How Does Psoriasis Relate to HIV?
People with HIV used to have a different outlook than they currently do. The virus often progressed to AIDS, which is the final stage of HIV, and premature death. Advances in medication are now allowing people with HIV to live longer and to remain in general good health.
Having HIV increases the risk of developing several other health conditions. These include kidney disease, cryptococcal meningitis, and certain lymphomas.
Treating these other diseases can be more challenging because of the powerful drugs that people with HIV must take every day. Fears of drug interactions are very real. Because people with HIV already have a compromised immune system, side effects from other drugs can be amplified.
These concerns even extend to psoriasis, a chronic skin condition and autoimmune disease. Psoriasis is especially common in people who have HIV. Psoriasis treatment is more complicated if you also have HIV.
What Is Psoriasis?
Psoriasis causes thick, scaly patches or plaques to appear on the skin. Patches typically develop on the elbows, knees, and back, though they can form anywhere on the body. Patches are created when new skin cells form below the skin and rise to the surface before the dead skin cells are shed.
Psoriasis is an autoimmune disease. That means that the body’s immune system is performing abnormally. In the case of psoriasis, the immune system may mistakenly attack healthy skin cells in the same way it would an infection. The body then thinks that new, healthy skins cells are needed. This causes production of those cells to speed up in an unhealthy way.
Scientists aren’t completely sure what causes psoriasis. There are some definite triggers for flare-ups, though. These can include:
- cold weather
- injury to the skin
Infections of any kind can also trigger a psoriasis outbreak. This can make people with HIV more susceptible to psoriasis complications.
How Is Psoriasis Treated in People with HIV?
There’s a wide range of psoriasis treatments. Among them are topical steroid ointments, oral medications, and ultraviolet light B (UVB) therapy. Immunosuppressive medications are of particular concern for people with HIV.

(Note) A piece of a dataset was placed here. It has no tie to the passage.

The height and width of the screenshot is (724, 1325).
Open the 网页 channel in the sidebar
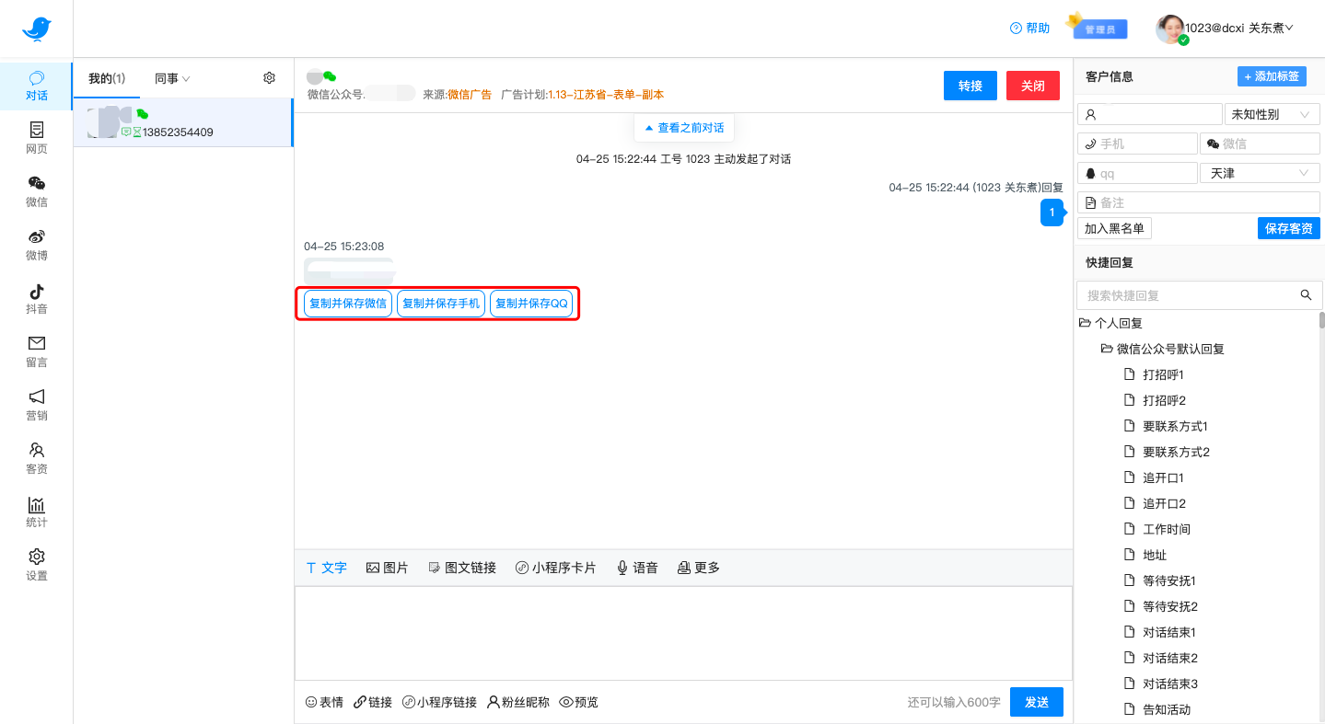coord(36,136)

Immunosuppressive drugs are designed to limit the immune system’s response. These medications can be very helpful in minimizing flare-up symptoms in people with autoimmune disorders such as psoriasis or lupus.
HIV weakens the immune system. This is why people with HIV are at greater risk for infections. Taking a drug that further suppresses the immune system is likely to put someone with HIV at even greater risk of an infection.
One of the most common immunosuppressant drugs used is methotrexate. It’s often very helpful in managing flare-ups, but it’s particularly risky for people with both HIV and psoriasis to take it. Topical steroids can also affect the body’s immune system. This is especially true when the cream is applied to large areas of the body.
Retinoids are effective at clearing up the skin and may be tolerated well by those with HIV. A retinoid called etretinate has had good results in studies. It’s worth noting that if you have liver damage caused by hepatitis B this drug may not be a good choice for you.
UVB therapy requires weekly treatments to help reduce psoriatic symptoms. This therapy has had mixed results among people with HIV and psoriasis.
How Is Psoriasis Prevented?
Psoriasis can affect anyone at any age. Because the origins of psoriasis aren’t well understood, there’s really no way to prevent the disease. Instead, the focus is usually to try to reduce the frequency and intensity of flare-ups.
Controlling stress, quitting smoking and taking care of your skin are all ways to at least lower your odds of a flare-up. Skin care should include keeping it clean, using a moisturizer, and avoiding activities that may cause damage, such as sunburn or scrapes.
Speaking with Your Doctor
Whether or not you have HIV, you should see a dermatologist regularly for skin cancer checks. You should also report any symptoms that may look like psoriasis to your dermatologist promptly. If you’re not sure if it’s psoriasis, you should still have your doctor evaluate your symptoms. Skin conditions such as eczema can often be confused with psoriasis.
Early diagnosis may mean that you can treat your condition with milder drugs. You may also be able to undergo a therapy that may not put you at greater risk of infection or complications due to HIV. If your dermatologist is unsure about how psoriasis treatment may affect your HIV, see if you can bring in the doctor who’s overseeing your HIV treatment so that you can meet in a group. Coordinated care may be your best hope at managing these two conditions with a minimum of complications.